- [EXERCISE REQUIREMENTS]: Repeat everything in the records below from the line containing "Expand the 100%" down to the line containing "pyautogui.click(x=249, y=567)", including both of those lines.

- [Records from a pointing dataset]:

--

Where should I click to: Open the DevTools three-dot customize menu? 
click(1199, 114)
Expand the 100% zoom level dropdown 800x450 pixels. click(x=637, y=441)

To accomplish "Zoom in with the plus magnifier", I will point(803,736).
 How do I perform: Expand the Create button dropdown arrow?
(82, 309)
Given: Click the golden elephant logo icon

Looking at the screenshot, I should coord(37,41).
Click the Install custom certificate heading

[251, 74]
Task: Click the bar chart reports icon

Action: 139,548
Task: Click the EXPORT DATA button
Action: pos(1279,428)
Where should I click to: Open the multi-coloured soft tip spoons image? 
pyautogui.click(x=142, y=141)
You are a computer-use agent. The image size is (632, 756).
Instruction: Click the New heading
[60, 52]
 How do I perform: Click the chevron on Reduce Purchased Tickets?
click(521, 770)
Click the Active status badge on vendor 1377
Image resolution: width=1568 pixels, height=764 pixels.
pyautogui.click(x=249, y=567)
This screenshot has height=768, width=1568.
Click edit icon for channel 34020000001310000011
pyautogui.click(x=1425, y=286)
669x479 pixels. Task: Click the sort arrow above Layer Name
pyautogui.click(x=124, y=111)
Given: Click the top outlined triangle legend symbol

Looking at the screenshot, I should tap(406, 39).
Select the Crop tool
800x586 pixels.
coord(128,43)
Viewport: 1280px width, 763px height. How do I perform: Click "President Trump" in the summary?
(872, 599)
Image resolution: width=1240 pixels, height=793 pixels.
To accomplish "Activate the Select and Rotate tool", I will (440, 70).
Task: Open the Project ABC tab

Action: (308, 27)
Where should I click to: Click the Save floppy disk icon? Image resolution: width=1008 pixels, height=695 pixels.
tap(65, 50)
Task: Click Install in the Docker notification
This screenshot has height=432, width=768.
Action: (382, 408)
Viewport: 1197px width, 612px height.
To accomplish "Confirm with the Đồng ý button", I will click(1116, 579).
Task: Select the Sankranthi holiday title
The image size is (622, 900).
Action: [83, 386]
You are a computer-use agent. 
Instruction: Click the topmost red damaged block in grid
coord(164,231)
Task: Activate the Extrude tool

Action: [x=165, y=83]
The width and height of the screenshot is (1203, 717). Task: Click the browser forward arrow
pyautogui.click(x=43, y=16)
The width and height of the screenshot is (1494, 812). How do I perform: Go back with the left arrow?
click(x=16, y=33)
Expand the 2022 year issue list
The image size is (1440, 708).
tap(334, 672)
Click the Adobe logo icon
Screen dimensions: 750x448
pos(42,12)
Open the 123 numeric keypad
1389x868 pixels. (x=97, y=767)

--

- [RESULT OF THE EXERCISE]:
Expand the 100% zoom level dropdown 800x450 pixels. click(x=637, y=441)

To accomplish "Zoom in with the plus magnifier", I will point(803,736).
 How do I perform: Expand the Create button dropdown arrow?
(82, 309)
Given: Click the golden elephant logo icon

Looking at the screenshot, I should coord(37,41).
Click the Install custom certificate heading

[251, 74]
Task: Click the bar chart reports icon

Action: 139,548
Task: Click the EXPORT DATA button
Action: pos(1279,428)
Where should I click to: Open the multi-coloured soft tip spoons image? 
pyautogui.click(x=142, y=141)
You are a computer-use agent. The image size is (632, 756).
Instruction: Click the New heading
[60, 52]
 How do I perform: Click the chevron on Reduce Purchased Tickets?
click(521, 770)
Click the Active status badge on vendor 1377
Image resolution: width=1568 pixels, height=764 pixels.
pyautogui.click(x=249, y=567)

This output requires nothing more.